Merrick also acknowledged the Bahamian settlers’ expertise in masonry. They knew how to make lime mortar from coral rock and how to use it for construction. Indeed, their skill and labor is reflected today in many of the buildings and public works in the City of Coral Gables.
Many of these pioneer families of the early 1900s settled in the areas in Coral Gables known today as the MacFarlane-Homestead and Golden Gate subdivisions, bounded by US1 on the North, Coconut Grove on the East, LeJeune Road on the West and Grant Avenue on the South. Their architecture is primarily in the Bahamian bungalow and shotgun wood-frame vernacular style, and they remain today as two of the few physically intact neighborhoods of that time, with many new generations of pioneer families still residing there.
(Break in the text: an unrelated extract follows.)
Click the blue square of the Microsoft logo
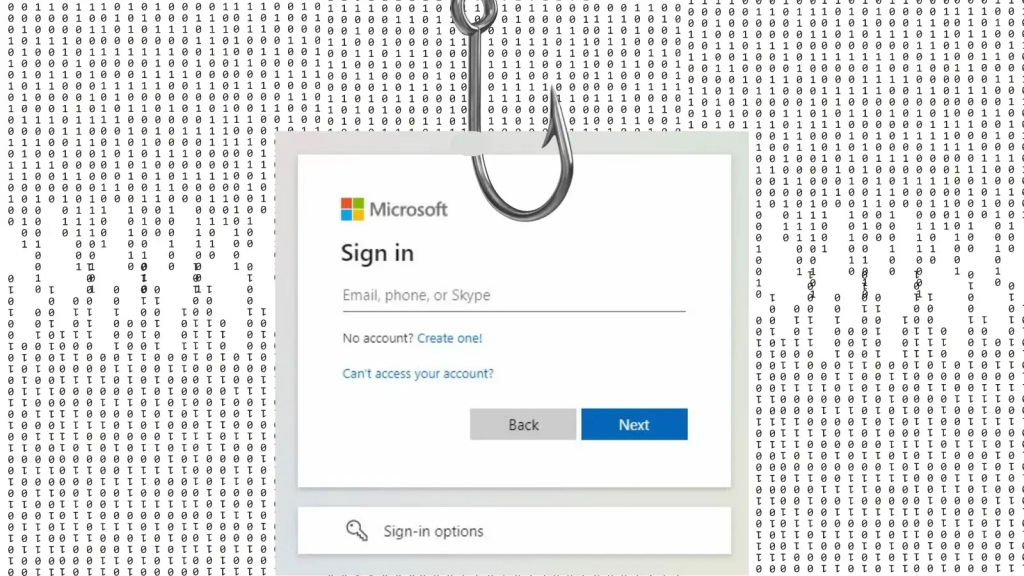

One of the distinctive characteristics of the two subdivisions is that a great number of their residents are descendants of their original pioneer families, including the Ramsay, Hopkins, Williams, Gibson, Wildgoose, Cooper, Tucker and Moore families. Some of the area’s notable early settlers include land developers E.W.F. Stirrup and George Allen; Mrs. Frances S. Tucker, a long-time educator, and Nellie B. Moore, a muchloved resident for whom an area park is named. The MacFarlane-Homestead district was noted as an exceptional historic reminder of the Bahamian settlers’ contribution through its listing in the National Register of Historic Places.